We're sorry that we haven't written anything in so long. Our year has been flying by, and we've all been busy with school and life, but we do want to post more often. We have several blog posts in mind, but we'll start with one about Easter this year.

Brown eggs make for beautiful colors.

Looking for eggs in the morning!

Ainsley was a bit excited. And that hair!

Cecily loved finding eggs.

Opening Easter presents!

Making Resurrection Cookies--a fun and meaningful tradition that our friends introduced us to.

As expats living far away from our families, holidays can be difficult. We're so used to our own family traditions and ways of celebrating certain holidays, but living far away removes the comfort of those traditions and can make you feel incredibly lonely for your family. This isn't a bad thing. It's not bad to miss people who are special to you. It's normal to want to be with people who are important to you, and holidays can serve to magnify those desires. However, we don't want missing our families to keep us from enjoying the relationships that we are building here in Kenya.

We decided that we wanted to have a big Easter dinner at our house with some close friends—as we put it in the invitation, "Friends who have come to feel like family to us." We invited a Dutch family whose oldest son is in Claire's class, another Rosslyn family with older girls, and Claire's preschool teacher from last year and her new husband (who had a guest and her son staying with them, so they came too).





We gathered in our backyard around a big table with lots of great food, the kids played, and the adults visited. We were there until after dark, just talking and enjoying each other's company.

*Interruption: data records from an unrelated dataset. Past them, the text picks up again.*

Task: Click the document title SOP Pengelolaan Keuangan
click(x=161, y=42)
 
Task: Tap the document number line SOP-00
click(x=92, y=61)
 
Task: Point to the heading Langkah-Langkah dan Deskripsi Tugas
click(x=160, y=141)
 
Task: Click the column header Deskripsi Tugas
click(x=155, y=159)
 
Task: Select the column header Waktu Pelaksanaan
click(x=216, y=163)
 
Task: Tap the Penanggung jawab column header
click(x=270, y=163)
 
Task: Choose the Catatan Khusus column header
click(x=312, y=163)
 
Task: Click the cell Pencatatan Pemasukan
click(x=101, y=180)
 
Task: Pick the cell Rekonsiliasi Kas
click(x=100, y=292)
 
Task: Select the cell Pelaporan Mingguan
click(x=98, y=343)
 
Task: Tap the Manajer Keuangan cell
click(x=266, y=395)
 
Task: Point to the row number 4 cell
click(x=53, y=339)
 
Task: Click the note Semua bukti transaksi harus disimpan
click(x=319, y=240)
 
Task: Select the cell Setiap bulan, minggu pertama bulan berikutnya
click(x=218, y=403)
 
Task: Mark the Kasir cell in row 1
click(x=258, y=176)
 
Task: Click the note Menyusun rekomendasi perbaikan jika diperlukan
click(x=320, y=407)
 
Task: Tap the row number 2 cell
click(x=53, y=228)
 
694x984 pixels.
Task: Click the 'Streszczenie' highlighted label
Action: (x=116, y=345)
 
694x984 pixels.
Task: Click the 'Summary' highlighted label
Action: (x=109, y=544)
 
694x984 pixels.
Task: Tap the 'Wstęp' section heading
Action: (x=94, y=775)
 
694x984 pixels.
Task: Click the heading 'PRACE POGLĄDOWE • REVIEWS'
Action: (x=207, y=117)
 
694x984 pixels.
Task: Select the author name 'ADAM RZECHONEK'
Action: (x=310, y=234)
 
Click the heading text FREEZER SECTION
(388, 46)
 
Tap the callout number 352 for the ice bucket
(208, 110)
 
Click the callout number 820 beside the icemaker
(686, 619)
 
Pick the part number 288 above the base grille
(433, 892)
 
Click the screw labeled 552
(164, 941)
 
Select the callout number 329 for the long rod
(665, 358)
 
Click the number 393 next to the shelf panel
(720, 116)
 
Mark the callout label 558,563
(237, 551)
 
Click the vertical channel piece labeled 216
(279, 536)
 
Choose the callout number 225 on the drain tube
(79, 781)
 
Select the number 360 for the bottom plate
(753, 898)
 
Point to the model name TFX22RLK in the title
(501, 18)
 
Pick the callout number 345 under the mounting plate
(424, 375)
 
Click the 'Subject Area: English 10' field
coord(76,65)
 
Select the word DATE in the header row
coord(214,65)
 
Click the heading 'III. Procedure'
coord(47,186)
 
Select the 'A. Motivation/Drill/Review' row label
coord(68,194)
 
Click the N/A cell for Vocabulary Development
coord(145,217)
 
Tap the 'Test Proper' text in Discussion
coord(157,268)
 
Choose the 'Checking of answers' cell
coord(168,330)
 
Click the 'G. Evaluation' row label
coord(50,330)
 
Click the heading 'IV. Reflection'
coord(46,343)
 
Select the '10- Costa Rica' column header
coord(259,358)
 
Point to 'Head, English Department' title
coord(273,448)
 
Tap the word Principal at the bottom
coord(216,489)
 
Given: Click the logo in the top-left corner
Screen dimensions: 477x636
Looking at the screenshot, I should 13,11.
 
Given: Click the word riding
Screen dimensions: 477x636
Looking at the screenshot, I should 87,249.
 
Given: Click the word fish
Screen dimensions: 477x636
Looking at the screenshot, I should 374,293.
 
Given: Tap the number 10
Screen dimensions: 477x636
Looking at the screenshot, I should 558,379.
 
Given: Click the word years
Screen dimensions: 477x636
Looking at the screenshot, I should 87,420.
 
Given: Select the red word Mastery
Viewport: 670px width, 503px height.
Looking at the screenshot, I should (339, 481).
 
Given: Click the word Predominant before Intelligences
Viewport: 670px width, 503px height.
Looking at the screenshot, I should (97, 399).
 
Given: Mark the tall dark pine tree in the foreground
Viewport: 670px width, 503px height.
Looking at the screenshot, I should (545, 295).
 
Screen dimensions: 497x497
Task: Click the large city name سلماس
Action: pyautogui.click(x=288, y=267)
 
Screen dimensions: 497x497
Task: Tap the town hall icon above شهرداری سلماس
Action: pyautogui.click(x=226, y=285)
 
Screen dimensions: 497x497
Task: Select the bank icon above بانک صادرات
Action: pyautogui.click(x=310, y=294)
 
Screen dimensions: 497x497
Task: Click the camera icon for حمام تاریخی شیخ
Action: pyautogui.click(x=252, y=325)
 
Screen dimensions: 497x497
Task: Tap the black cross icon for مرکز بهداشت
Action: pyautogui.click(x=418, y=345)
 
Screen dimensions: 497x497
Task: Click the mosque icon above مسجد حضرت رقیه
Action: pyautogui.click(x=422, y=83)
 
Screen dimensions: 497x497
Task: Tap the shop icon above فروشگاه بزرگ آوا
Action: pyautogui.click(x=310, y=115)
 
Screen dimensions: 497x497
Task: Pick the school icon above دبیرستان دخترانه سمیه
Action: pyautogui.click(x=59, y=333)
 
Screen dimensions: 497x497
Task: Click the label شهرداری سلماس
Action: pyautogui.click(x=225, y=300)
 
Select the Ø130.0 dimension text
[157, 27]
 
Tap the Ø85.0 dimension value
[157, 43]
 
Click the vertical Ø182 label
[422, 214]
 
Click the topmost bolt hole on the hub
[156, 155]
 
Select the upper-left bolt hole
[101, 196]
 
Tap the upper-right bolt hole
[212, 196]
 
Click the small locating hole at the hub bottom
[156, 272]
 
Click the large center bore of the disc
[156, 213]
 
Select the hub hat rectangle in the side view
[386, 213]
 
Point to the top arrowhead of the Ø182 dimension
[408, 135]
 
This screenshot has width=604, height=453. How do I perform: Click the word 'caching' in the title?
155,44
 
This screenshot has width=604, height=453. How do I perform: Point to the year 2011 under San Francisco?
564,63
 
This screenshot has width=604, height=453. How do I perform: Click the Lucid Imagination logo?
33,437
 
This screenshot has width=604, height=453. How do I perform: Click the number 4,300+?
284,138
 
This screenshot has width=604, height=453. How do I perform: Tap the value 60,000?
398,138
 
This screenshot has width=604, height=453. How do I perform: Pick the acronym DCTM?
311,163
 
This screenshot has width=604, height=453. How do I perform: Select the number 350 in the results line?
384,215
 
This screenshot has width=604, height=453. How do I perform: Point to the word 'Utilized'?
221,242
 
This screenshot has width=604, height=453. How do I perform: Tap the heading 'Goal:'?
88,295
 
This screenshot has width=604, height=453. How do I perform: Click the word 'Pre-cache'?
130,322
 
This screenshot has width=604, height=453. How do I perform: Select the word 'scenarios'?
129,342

Without relationships like these, I don't know how we would function here, so far from everybody else that we know and love. But God knew that we need them, and He has been faithful to give us openings to friendships upon, and we are slowly building a Kenyan family. In the movie Finding Forrester, Sean Connery's character says, "Losing family... obliges us to find our family. Not always the family that is our blood, but the family that can became our blood." While we haven't lost our family in the same sense that he is talking about, extended physical separation from family also obliges you to adjust, and to find those people who can become like family. We are happy to have started to find ours here.